Mixing IV meds

Nurses General Nursing

Published

Specializes in Transplant.

Hi all,

I am a relatively new nurse and had never considered mixing IV meds together before administration. This was never something that came up in school, nor something I ever saw during clinicals. However, several nurses on my floor regularly do this and I wanted to see if most people do or do not. When I say mixing IV meds I mean to put, for example, Morphine and Reglan together in the syringe and then giving it to the patient. If you do practice this, I am wondering....You only mix if the IV book says they are compatible in the SYRINGE, not Y site, correct? Also, do you go by the slowest push rate of the two? :monkeydance:

Thanks,

Flea

Specializes in Addictions, Corrections, QA/Education.

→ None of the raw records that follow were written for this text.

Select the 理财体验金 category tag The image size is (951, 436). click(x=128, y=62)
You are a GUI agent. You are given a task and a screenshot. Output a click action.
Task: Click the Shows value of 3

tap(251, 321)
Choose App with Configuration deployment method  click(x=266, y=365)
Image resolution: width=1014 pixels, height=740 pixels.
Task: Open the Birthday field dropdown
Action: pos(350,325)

If you are talking about IV push meds then I have always done them separately. (I have only been a nurse for 4 years) I dont know that I would feel comfortable mixing Morphine and Reglan! I would check the drug book.

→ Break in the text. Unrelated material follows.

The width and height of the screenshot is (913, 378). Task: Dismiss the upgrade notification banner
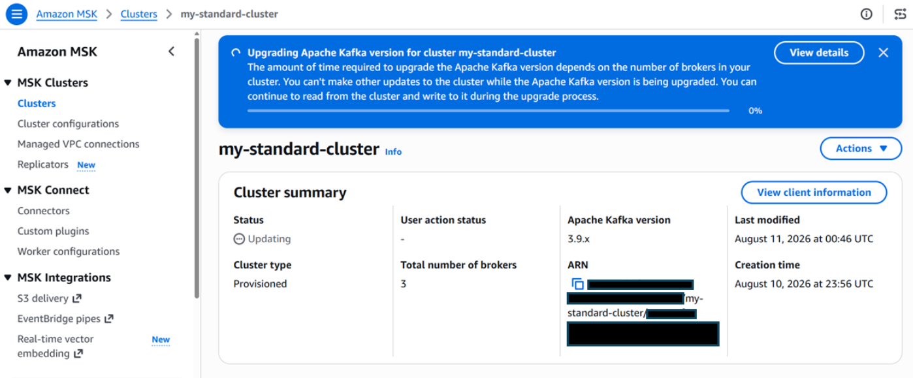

Some meds are ok to mix... just check your drug book in the back (I think)Mine has a table that says what you can mix and what you can't mix. As far as IV pushes I just draw up the med in different syringes and have never come across that many pushes at one time to consider mixing them.

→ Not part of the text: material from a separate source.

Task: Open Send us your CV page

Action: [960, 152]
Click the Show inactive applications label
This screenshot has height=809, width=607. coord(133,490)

I always push meds separately. The meds are safe together, but if my pt is goingto react to a med, I wanna know which med did it!

Specializes in Cardiology, Oncology, Medsurge.
i always push meds separately. the meds are safe together, but if my pt is goingto react to a med, i wanna know which med did it!

ditto...and if you can always push the ivp meds for 2 minutes to safegaurd against untoward reactions ;-(

Specializes in Psych, Med/Surg, Home Health, Oncology.

I give IV meds separately.

I don't like to mix things;As Tazzi said, if there is a reaction, I want to know to what.

I also flush with saline between meds if I'm giving more then one.

I give IV meds separately.

I don't like to mix things;As Tazzi said, if there is a reaction, I want to know to what.

I also flush with saline between meds if I'm giving more then one.

Me too! I had a pt. ask why I didn't mix before. AKA frequent flyer. I love when they say well.. the other nurse did it this way. AKA I get a bigger high off of it. I have had people react to the wierdest stuff. Never mix!

Specializes in Addictions, Corrections, QA/Education.
I always push meds separately. The meds are safe together, but if my pt is goingto react to a med, I wanna know which med did it!

EXACTLY!

Specializes in Emergency.

I'm in total agreement about not mixing IVP meds. I never do.

Another reason from what's been previously posted: If both a narcotic and anti-emetic is ordered, I give the anti-emetic first, then wait 3-5 minutes, then give the narcotic. This really cuts down on the N/V patients get after narcotic administration.

Specializes in nursery, L and D.
I always push meds separately. The meds are safe together, but if my pt is goingto react to a med, I wanna know which med did it!

exactly!

Specializes in ORTHOPAEDICS-CERTIFIED SINCE 89.

Since pushing 1 cc then 1 cc takes the same amount of time with very little extra effort I'd never mix them. I learned the hard way; Pentobarbital and Valium as a pre-op gives you a syringe full of JELLO.

Do it separately so you will do it right every time.

i understand that most of us are hurried on the floors.

but to me, mixing ivp meds is shabby nsg practice.

i need for ea med to take its' effect.

i also need to monitor the se's of ea.

it's not just a task, but a responsibility:

and should be done correctly.

leslie

Your facility should have a list of drugs that are not compatible when mixed in the same syringe.

Heed the advice from other members and you will be ok.